As empresas de cabo e telefone pressionaram pela privatização, assim como democratas e republicanos no Congresso.69 “Houve pouco debate público ou oposição à privatização da NSFNET”, escrevem Jay Kesan e Rajiv Shah em sua dissecação detalhada do processo de privatização da Internet: “Engane-nos uma vez, que vergonha de vocês. Engane-nos duas vezes, que vergonha de nós”. “No início dos anos 1990, a política de telecomunicações para ambos os partidos políticos se baseava em noções de desregulamentação e concorrência. Em várias ocasiões anteriores à privatização da NSFNET, políticos e executivos da área de telecomunicações deixaram claro que o setor privado possuiria e operaria a Internet.”70

O senador Daniel Inouye, democrata do Havaí, foi um dos poucos funcionários eleitos em Washington que se opuseram a essa privatização generalizada. Ele queria amenizar a pressão pela privatização com uma proposta que reservaria 20% da capacidade futura da Internet para uso não comercial por organizações sem fins lucrativos, grupos comunitários locais e outros grupos de benefício público.71 Seu raciocínio era que, como o governo federal havia financiado a criação dessa rede, deveria poder reservar uma pequena parte para o público. Mas sua proposta modesta não era párea para o lobby da indústria e o fervor da privatização de seus colegas no Congresso.

Em 1995, a Fundação Nacional de Ciências aposentou oficialmente a NSFNET, entregando o controle da Internet a um punhado de provedores de redes privadas que havia criado menos de uma década antes. Não houve votação no Congresso sobre o assunto.72 Não houve referendo ou discussão pública. Isso aconteceu por decreto burocrático, e o projeto privatizado da rede, financiado pelo governo, por Stephen Wolff, fez com que a privatização parecesse perfeita e natural.
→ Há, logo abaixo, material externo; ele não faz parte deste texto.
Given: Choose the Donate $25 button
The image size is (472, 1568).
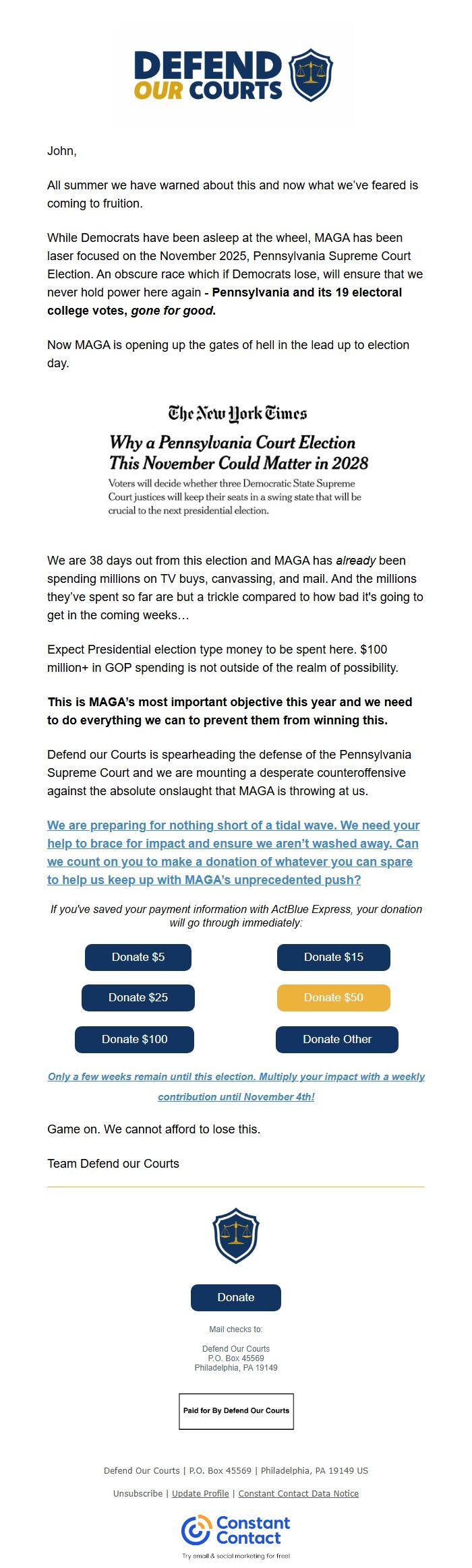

Um ano depois, o presidente Bill Clinton assinou a Lei de Telecomunicações de 1996, uma lei que desregulamentou o setor de telecomunicações, permitindo, pela primeira vez desde o New Deal, uma propriedade cruzada quase ilimitada da mídia: empresas de cabo, estações de rádio, estúdios de cinema, jornais, empresas de telefonia, emissoras de televisão e, é claro, provedores de serviços de Internet.73 A lei desencadeou uma consolidação maciça, culminando em apenas algumas empresas verticalmente integradas que possuíam a maior parte do mercado estadunidense de mídia. “Esta lei é uma legislação verdadeiramente revolucionária que trará o futuro à nossa porta”, declarou o presidente Clinton ao assinar o ato.

Um punhado de poderosas empresas de telecomunicações absorveu a maioria dos provedores privatizados de NSFNET que haviam sido criados com fundos da Fundação Nacional de Ciências uma década antes. O provedor regional da área da baía de São Francisco tornou-se parte da Verizon. O do sul da Califórnia, pertencente à empreiteira militar General Atomics, foi absorvido pela AT&T. O provedor de Nova York tornou-se parte da Cogent Communications, uma das maiores empresas de backbone (espinha dorsal) do mundo. A espinha dorsal da internet dos EUA foi para a Time-Warner. E a MCI, que administrava a espinha dorsal junto com a IBM, se fundiu com a WorldCom, combinando dois dos maiores provedores de serviços de Internet do mundo.74

Todas essas fusões representaram a centralização corporativa de um poderoso novo sistema de telecomunicações criado pelos militares e introduzido na vida comercial pela Fundação Nacional de Ciências.75 Em outras palavras, a Internet nasceu.76

Em meio a toda essa consolidação, surgiu uma nova publicação de tecnologia que enxertou os ideais utópicos das comunidades cibernéticas de Stewart Brand no fervor do mercado livre nos anos 1990. Ela ajudou a vender essa Internet privatizada emergente como uma verdadeira revolução política contracultural: chamava-se Wired.